Der Weg des Narren führt über alle Stufen der
Wandlungsphasen ebenso zum Ziel wie der Weg des
Magiers. Nur, dass er diese Wandlungsphasen durchleiden muss,
während der Magier sie gemäß der den Dingen innewohnenden
Gesetzmäßigkeit durchschreiten und in seinem Sinne
beeinflussen kann.
So hat der Priester-Magier Thot alle 20 Seinsformen des Lebensweges
der Menschen in 4 Kartenreihen zu 5 Stufen unterteilt.

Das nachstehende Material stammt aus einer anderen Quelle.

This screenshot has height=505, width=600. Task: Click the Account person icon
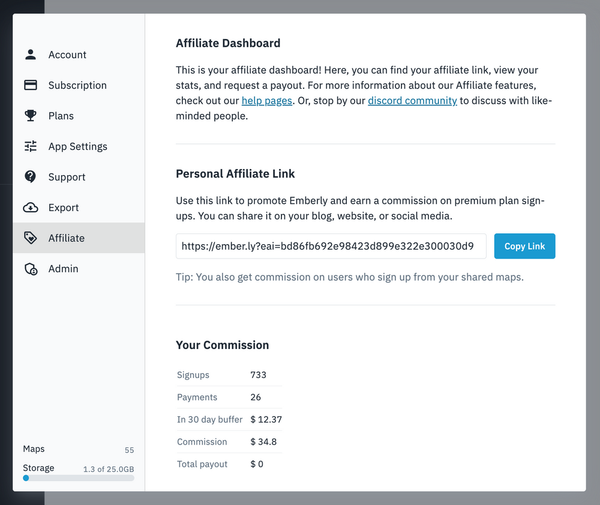(30, 55)
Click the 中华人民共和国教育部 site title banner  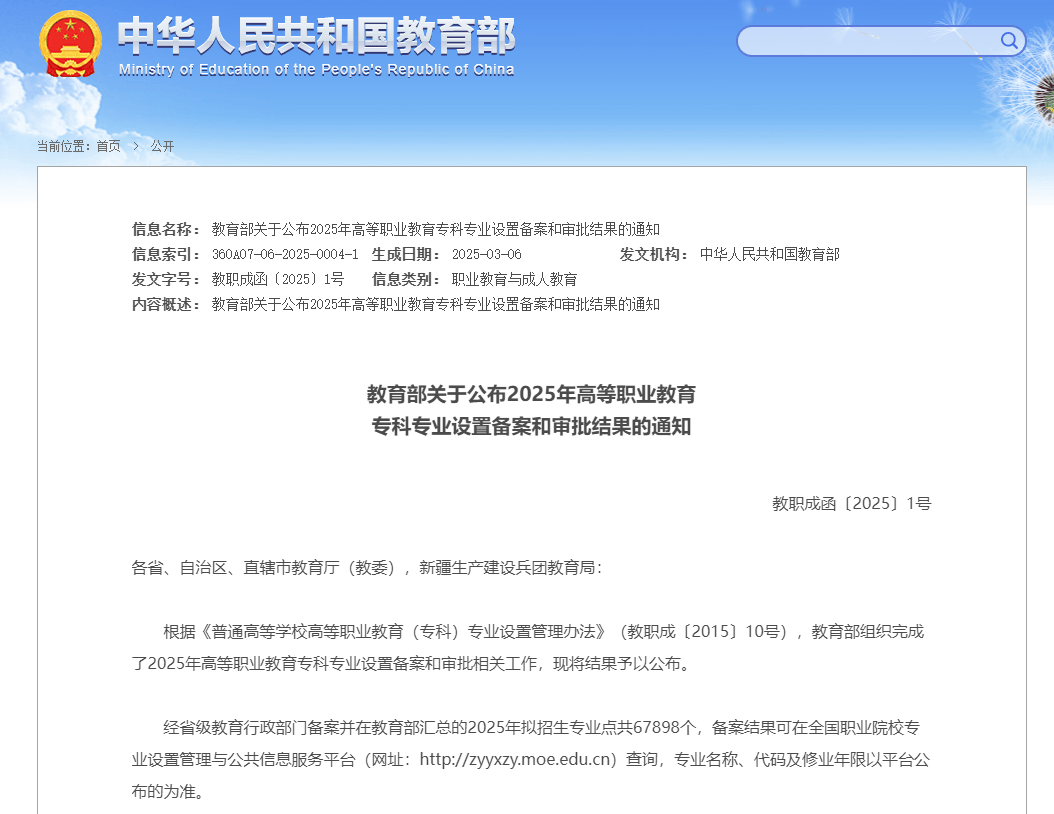(316, 36)
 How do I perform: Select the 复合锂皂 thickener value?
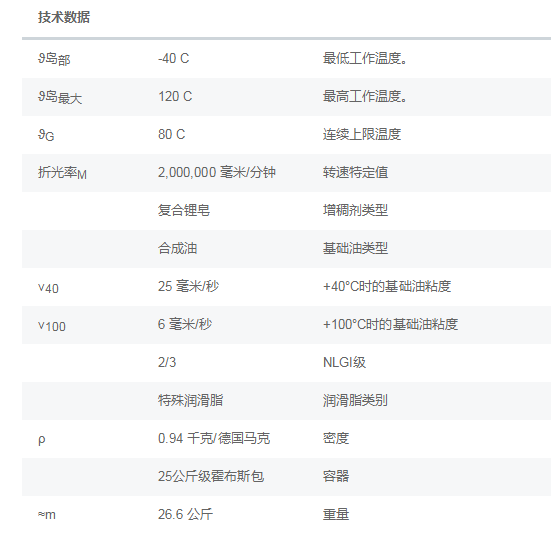click(184, 210)
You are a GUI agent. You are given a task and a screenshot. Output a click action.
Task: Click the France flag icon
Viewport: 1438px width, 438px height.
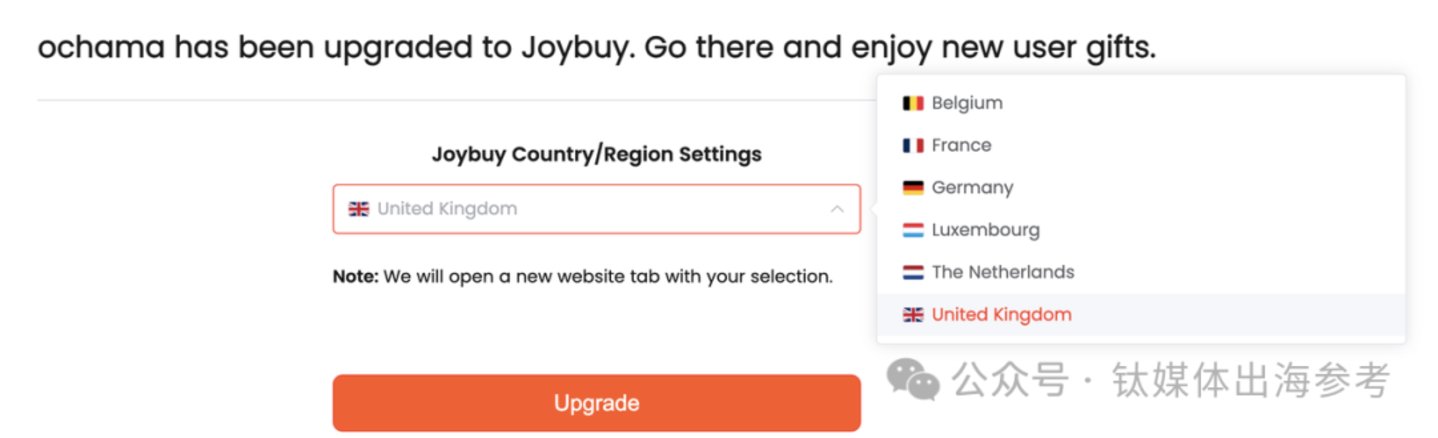912,145
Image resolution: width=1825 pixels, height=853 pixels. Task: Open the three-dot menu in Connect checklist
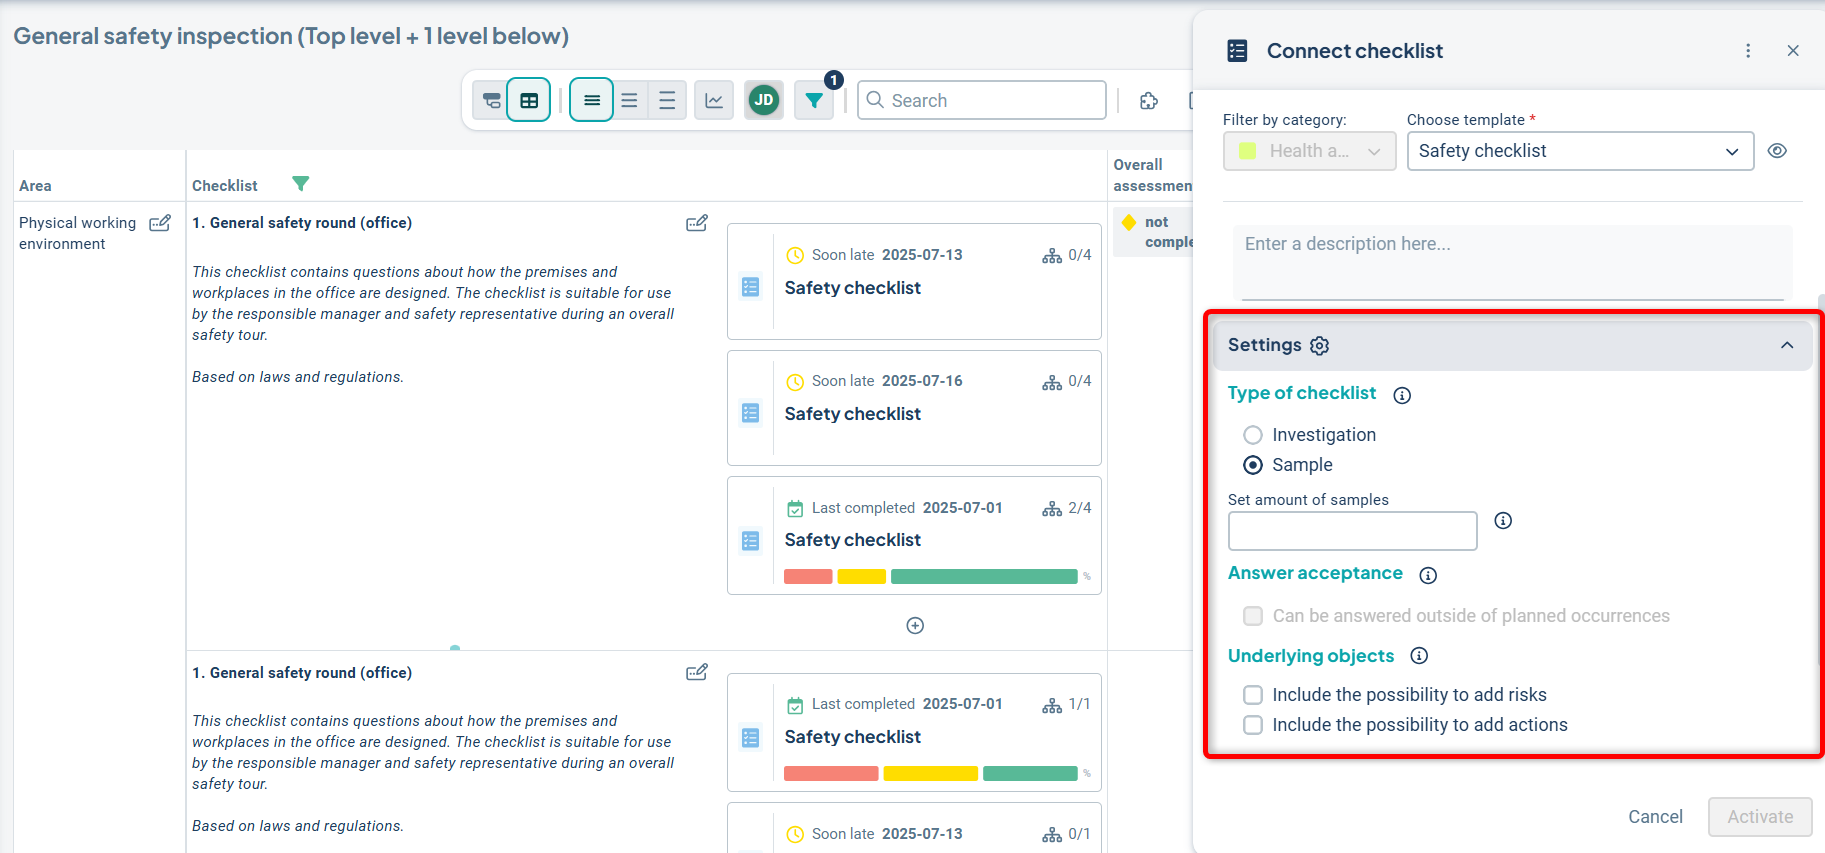[x=1748, y=51]
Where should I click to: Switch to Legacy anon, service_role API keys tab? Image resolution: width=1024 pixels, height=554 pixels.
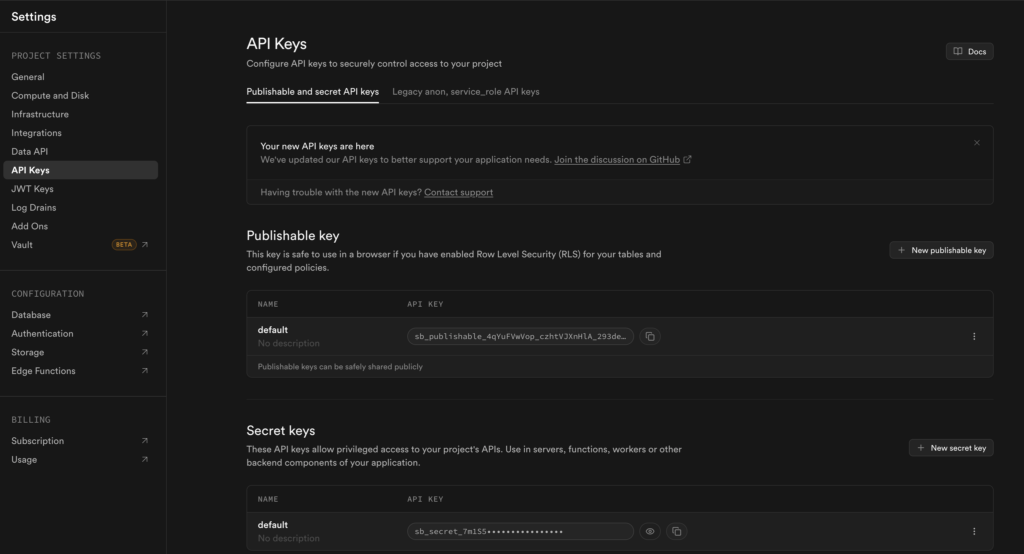(x=465, y=91)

Jeweils zwei Reihen gehören zum Lebensweg des Magiers und zwei zum
Lebensweg des Narren.
Dabei weicht die Ordnung des Großen Arkanum deutlich von der
heutzutage allgemein üblichen Reihenfolge der Tarotkarten ab.
Außerdem bilden 2 Karten eine gesonderte Reihe.
Der Weg des Magiers:
Der bewusste Weg des Magiers (1) führt über Wissen (2),
Energie (3) und 'Selbstverwirklichung in der Existenz' (4) zum
Kontakt mit dem 'Höheren Selbst' (5). Er ergreift die Chance, den
'Fingerzeig des Göttlichen' (6). Durch diese richtige Entscheidung
(7) siegt er über das Schwarze, schafft damit den Ausgleich (8) in
seiner Umwelt, wodurch sich ihm als Weisen (9), als gerettete
Seele, als Mitschöpfer mit dem Göttlichen, als Seher, das Schicksal
fügt (11).
MAGIER, UDJAT, UROBOROS, HERZ und BA sowie Erkenntnis der Chance, Sieg über das Schwarze, MA'AT, ACH und Kraft (Macht) formen die 2 Kartenreihen des vorteilhaften Weges.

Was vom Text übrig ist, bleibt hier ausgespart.